Using tornado, I want to create a bit of middleware magic that ensures that my SQLAlchemy sessions get properly closed/cleaned up so that objects aren't shared from one request to the next. The trick is that, since some of my tornado handlers are asynchronous, I can't just share one session for each request.
So I am left trying to create a ScopedSession that knows how to create a new session for each request. All I need to do is define a scopefunc for my code that can turn the currently executing request into a unique key of some sort, however I can't seem to figure out how to get the current request at any one point in time (outside of the scope of the current RequestHandler, which my function doesn't have access to either).
Is there something I can do to make this work?
You might want to associate the Session
with the request itself (i.e. don't use scopedsession if it's not convenient). Then you can just say, request.session
. Still needs to have hooks at the start/end for setup/teardown.
edit: custom scoping function
def get_current_tornado_request():
# TODO: ask on the Tornado mailing list how
# to acquire the request currently being invoked
Session = scoped_session(sessionmaker(), scopefunc=get_current_tornado_request)
(This is a 2017 answer to a 2011 question) As @Stefano Borini pointed out, easiest way in Tornado 4 is to just let the RequestHandler implicitly pass the session around. Tornado will track the handler instance state when using coroutine decorator patterns:
import logging
_logger = logging.getLogger(__name__)
from sqlalchemy import create_engine, exc as sqla_exc
from sqlalchemy.orm import sessionmaker, exc as orm_exc
from tornado import gen
from tornado.web import RequestHandler
from my_models import SQLA_Class
Session = sessionmaker(bind=create_engine(...))
class BaseHandler(RequestHandler):
@gen.coroutine
def prepare():
self.db_session = Session()
def on_finish():
self.db_session.close()
class MyHander(BaseHandler):
@gen.coroutine
def post():
SQLA_Object = self.db_session.query(SQLA_Class)...

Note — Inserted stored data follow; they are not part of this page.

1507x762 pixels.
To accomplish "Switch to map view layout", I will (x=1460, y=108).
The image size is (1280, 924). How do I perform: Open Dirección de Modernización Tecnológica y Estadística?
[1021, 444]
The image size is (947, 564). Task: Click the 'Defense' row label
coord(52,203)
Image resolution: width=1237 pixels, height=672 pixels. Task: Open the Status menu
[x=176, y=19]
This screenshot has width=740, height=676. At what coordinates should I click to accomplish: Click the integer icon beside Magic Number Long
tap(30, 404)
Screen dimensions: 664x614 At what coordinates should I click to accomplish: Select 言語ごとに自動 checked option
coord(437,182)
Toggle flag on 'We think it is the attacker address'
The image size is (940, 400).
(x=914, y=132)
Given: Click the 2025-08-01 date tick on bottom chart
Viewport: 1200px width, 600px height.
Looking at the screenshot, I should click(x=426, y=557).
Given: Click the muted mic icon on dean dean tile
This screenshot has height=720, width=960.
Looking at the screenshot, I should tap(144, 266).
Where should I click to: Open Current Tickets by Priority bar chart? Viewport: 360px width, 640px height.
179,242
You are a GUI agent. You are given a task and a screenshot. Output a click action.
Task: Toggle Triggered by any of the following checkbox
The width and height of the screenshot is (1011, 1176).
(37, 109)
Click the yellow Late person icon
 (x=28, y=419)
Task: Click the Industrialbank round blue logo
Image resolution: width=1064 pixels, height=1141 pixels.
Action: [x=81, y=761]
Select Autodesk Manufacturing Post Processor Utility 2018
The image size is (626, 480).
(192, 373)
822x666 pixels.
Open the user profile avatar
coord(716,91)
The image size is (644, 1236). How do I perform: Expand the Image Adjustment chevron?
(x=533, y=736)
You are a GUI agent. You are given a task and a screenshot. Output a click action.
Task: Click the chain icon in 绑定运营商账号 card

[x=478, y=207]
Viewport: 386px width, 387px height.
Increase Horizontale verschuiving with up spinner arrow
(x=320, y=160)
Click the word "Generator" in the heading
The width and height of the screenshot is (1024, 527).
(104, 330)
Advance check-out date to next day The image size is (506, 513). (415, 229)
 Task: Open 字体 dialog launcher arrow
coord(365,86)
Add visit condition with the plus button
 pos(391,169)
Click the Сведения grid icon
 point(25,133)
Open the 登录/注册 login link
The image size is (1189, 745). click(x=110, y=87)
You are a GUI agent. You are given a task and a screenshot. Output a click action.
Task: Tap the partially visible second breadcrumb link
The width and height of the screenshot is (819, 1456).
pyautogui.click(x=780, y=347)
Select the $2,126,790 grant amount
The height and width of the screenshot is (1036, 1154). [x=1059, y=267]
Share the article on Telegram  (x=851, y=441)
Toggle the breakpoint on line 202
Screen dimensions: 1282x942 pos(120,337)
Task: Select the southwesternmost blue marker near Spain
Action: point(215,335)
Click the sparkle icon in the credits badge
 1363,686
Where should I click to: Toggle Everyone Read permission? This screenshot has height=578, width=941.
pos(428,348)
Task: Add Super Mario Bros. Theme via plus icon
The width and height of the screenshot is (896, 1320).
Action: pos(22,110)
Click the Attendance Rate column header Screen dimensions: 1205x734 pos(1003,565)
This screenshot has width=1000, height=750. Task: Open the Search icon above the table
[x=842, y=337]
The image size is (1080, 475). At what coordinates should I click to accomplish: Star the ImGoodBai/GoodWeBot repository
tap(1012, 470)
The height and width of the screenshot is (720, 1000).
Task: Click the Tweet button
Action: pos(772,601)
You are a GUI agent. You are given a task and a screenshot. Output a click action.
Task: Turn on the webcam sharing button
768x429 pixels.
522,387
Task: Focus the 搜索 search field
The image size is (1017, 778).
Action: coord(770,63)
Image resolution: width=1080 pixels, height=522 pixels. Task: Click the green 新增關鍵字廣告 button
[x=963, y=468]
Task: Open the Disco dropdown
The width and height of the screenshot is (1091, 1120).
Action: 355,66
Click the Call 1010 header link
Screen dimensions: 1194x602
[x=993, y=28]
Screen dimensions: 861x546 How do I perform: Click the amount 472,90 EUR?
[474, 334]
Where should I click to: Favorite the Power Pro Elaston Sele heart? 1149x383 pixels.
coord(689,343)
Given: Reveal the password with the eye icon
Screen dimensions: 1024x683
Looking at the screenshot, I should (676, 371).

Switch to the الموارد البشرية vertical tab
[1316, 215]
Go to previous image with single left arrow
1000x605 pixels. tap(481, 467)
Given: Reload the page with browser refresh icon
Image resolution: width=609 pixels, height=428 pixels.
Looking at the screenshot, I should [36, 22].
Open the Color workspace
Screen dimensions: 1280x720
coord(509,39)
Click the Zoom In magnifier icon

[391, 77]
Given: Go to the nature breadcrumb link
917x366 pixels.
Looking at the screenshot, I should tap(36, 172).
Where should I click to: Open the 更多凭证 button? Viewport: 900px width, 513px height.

SQLA_Object.attribute = ...
try:
db_session.commit()
except sqla_exc.SQLAlchemyError:
_logger.exception("Couldn't commit")
db_session.rollback()
If you really really need to asynchronously reference a SQL Alchemy session inside a declarative_base
(which I would consider an anti-pattern since it over-couples the model to the application), Amit Matani has a non-working example here.